Jesus was great at looking beyond the labels. He was criticised in his time on earth for spending time with people like this woman. With sinners and tax collectors. He didn’t see them as defined by these labels however. He saw them all as needing his love and healing touch. He saw them all as human.
Earlier this week, I found myself sitting at a table in a cafe drinking tea with a group of young women. We’d all attended a yoga class together. We were chatting about how great yoga is. In that moment, we were all the same – women who have a passion for yoga. But I knew that each of these women were suffering from the effects of trauma in their lives. Many had been diagnosed with PTSD. I can only imagine some of the back stories that brought these young women to this point. Most were struggling with addictions. And yet these women were not letting their labels define them. These women were trying to create a better life for their kids, were going to the gym, were in therapy, were drinking healthy smoothies, were rediscovering hope and joy and life.
There is always a common ground to be found.

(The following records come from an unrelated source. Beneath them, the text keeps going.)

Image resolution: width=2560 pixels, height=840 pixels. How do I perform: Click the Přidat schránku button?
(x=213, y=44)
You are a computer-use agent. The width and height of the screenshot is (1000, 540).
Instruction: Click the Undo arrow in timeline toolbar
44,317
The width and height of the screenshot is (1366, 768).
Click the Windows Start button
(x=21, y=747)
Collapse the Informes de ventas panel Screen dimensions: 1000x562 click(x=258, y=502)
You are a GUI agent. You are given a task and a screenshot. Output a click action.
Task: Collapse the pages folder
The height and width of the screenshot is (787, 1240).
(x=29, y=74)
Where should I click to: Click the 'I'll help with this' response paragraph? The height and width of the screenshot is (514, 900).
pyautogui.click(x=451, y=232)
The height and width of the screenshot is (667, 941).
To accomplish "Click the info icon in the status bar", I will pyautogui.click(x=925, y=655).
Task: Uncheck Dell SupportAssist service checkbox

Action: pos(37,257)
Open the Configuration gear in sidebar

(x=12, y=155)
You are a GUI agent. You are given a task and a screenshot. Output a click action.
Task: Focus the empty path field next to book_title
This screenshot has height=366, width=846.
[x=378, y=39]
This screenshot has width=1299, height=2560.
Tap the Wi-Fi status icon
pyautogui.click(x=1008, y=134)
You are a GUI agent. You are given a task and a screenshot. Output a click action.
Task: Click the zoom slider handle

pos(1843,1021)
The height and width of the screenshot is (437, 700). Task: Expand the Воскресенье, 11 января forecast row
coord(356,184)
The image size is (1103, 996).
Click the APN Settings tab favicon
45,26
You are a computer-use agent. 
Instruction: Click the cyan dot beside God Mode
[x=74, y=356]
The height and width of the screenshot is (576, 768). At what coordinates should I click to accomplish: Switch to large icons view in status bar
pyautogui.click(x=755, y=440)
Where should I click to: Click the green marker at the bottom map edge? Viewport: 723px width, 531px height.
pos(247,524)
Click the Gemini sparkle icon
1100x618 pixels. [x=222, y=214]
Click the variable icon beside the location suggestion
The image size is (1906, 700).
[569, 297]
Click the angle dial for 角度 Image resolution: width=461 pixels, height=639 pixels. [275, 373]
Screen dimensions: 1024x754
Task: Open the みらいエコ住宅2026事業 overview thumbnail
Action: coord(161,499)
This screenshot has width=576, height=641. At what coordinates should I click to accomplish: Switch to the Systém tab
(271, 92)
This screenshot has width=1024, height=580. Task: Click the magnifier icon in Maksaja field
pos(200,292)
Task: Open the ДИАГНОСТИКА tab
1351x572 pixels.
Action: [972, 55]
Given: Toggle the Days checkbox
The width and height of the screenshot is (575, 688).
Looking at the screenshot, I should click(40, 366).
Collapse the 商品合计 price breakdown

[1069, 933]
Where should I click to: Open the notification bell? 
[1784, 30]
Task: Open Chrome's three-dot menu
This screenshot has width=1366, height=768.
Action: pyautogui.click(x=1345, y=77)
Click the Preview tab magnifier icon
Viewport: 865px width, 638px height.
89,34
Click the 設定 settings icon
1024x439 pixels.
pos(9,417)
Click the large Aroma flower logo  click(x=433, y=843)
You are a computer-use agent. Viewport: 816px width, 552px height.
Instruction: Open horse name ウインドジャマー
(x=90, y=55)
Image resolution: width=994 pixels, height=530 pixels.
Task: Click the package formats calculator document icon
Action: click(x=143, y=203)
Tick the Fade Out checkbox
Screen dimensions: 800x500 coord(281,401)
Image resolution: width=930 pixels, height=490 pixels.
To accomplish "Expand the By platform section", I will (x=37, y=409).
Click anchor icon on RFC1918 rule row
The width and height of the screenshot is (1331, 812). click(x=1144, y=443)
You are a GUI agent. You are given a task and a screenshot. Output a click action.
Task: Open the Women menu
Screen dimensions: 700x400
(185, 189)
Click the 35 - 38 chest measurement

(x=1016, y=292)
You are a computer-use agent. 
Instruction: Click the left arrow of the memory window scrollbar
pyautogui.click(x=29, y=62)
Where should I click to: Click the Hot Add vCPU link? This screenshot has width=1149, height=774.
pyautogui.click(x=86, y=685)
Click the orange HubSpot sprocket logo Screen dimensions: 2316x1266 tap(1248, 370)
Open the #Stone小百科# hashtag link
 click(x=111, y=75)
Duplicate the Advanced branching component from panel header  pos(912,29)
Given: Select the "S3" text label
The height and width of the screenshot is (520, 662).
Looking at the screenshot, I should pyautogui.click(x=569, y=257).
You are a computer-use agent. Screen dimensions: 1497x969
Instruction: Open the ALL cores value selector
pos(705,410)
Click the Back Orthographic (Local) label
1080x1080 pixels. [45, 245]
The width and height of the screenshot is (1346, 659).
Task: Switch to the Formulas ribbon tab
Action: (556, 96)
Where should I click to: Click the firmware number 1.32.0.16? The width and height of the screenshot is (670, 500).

Everyone is born the same. A helpless baby with the same needs. Every single person is born fully human and yet created in the image of God. Every human being is born with the breath of God within them. That’s what Hindus recognise and remember with the greeting Namaste – the divine in me bows to the divine in you. There is an essence of the divine within every human being, whatever their race or religion or sexuality or political beliefs.
This is the starting point. This is what Jesus sees when he looks at an individual. When we strip away the labels, every single person we meet is a human being. With a family and pets and likes and dislikes and talents and humour and humanity.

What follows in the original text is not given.